Isso ocorreria por causa da imagem que Alckmin moldou para si, segundo Bettoni. "Ele construiu essa imagem de bom moço porque não discute, não dá a cara para bater. Ele ganha votos com isso, mas peca pela omissão", diz o ex-amigo de faculdade.
Foi essa imagem que entusiasmou a cúpula do PSDB na eleição deste ano. Depois de ter ficado em terceiro lugar na disputa para a prefeitura paulistana em 1996, quando José Serra era candidato, os tucanos vislumbraram que haviam mudado de patamar com a disparada de Alckmin. Em abril, ele tinha apenas 3% das intenções de voto e, cinco meses depois, alcançara 16% -seu ápice na campanha, segundo o Datafolha, registrado no dia 1º de setembro.
O mérito do candidato nesse salto não é relevante, segundo Renato Janine Ribeiro, professor de ética e filosofia política na USP.
"O Alckmin simplesmente alcançou a votação tucana", diz Janine Ribeiro. Ele 1996, Serra obteve 14,5% do total de votos.

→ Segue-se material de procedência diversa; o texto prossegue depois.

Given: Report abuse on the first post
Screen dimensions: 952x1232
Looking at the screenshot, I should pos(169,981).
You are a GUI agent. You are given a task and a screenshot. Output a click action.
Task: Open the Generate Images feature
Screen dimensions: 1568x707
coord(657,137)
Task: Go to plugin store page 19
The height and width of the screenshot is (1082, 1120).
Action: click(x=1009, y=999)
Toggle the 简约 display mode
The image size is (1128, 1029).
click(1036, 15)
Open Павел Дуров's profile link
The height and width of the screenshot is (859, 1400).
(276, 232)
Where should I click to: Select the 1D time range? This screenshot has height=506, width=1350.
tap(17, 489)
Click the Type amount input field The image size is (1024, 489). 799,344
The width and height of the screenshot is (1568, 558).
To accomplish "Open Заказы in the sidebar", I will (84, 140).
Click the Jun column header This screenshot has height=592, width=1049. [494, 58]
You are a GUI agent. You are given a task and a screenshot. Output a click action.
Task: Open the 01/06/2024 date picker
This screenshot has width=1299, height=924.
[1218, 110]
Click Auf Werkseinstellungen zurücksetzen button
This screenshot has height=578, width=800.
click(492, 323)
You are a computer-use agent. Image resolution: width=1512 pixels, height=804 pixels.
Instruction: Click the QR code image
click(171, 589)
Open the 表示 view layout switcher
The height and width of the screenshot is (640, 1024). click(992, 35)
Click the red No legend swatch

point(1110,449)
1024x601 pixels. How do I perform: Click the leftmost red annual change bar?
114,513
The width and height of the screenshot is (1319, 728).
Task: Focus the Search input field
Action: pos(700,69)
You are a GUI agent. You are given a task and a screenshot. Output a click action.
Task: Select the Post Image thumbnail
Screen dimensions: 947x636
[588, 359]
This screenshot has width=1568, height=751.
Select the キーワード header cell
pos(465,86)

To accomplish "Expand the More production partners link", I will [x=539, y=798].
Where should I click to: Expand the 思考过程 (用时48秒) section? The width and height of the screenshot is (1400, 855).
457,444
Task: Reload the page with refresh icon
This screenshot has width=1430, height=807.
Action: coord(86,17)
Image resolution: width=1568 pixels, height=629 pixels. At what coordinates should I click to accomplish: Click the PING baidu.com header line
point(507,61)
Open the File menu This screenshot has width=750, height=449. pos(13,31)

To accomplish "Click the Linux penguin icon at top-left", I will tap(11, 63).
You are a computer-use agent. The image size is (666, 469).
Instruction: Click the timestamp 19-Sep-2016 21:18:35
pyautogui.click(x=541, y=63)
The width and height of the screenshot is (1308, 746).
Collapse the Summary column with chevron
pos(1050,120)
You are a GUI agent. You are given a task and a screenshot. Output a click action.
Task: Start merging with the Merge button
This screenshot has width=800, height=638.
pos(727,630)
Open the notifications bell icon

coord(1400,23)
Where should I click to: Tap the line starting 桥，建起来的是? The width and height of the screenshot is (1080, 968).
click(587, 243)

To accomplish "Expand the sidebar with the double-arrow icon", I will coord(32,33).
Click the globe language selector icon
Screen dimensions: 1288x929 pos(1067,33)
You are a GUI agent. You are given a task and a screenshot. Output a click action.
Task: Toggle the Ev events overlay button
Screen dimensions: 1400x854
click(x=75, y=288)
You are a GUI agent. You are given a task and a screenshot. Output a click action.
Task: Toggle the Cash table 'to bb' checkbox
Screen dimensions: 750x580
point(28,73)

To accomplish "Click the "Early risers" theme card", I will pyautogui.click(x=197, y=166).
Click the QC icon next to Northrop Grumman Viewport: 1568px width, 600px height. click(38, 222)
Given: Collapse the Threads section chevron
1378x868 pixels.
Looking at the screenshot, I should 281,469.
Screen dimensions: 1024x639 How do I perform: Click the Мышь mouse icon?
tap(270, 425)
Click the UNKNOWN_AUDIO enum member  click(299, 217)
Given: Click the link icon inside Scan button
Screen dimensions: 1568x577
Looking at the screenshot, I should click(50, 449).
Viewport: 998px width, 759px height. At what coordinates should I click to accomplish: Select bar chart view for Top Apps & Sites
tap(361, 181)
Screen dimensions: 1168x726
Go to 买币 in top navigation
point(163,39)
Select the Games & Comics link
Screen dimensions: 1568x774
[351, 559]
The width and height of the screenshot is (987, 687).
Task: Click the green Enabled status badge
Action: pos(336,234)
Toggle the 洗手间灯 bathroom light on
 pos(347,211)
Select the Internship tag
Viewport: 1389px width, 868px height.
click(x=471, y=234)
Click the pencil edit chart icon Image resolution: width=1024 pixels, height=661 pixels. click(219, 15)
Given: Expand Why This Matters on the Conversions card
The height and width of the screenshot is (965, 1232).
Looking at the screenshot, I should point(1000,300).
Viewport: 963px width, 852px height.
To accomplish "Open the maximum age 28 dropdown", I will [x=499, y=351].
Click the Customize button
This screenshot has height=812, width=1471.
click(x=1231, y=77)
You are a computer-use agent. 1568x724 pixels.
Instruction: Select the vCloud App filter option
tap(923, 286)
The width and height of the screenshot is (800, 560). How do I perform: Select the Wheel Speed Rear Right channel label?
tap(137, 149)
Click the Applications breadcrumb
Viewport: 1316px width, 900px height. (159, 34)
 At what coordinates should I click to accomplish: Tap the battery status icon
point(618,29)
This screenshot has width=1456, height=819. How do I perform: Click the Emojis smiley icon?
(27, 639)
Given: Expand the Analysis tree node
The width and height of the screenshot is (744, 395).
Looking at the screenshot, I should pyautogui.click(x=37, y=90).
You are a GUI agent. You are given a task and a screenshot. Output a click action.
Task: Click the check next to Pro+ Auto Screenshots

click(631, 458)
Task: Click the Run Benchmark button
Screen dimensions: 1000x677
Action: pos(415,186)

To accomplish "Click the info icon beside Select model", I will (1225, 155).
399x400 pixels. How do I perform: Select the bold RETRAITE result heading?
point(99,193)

Ele atingiu esse patamar porque adotou o discurso típico dos tucanos: o da racionalidade. Por isso a pregação na TV de que ele tem "a cabeça no lugar", de que vai dar um "não à bagunça", ataques velados aos adversários. É um modo "prosaico" de fazer política, classifica Janine Ribeiro.
"O PSDB é o partido do prosaico, da seriedade, do esvaziamento da carga afetiva na política. Os tucanos imaginam que onde o afeto pulsa não há democracia. A frieza do Alckmin tem a ver com isso", diz o professor da USP.
Onde Janine Ribeiro vê problemas, Paulo Renato vê qualidades: "Seja qual for o resultado, o PSDB sai renovado destas eleições. E o Geraldo sai com estatura para ser qualquer coisa no Estado".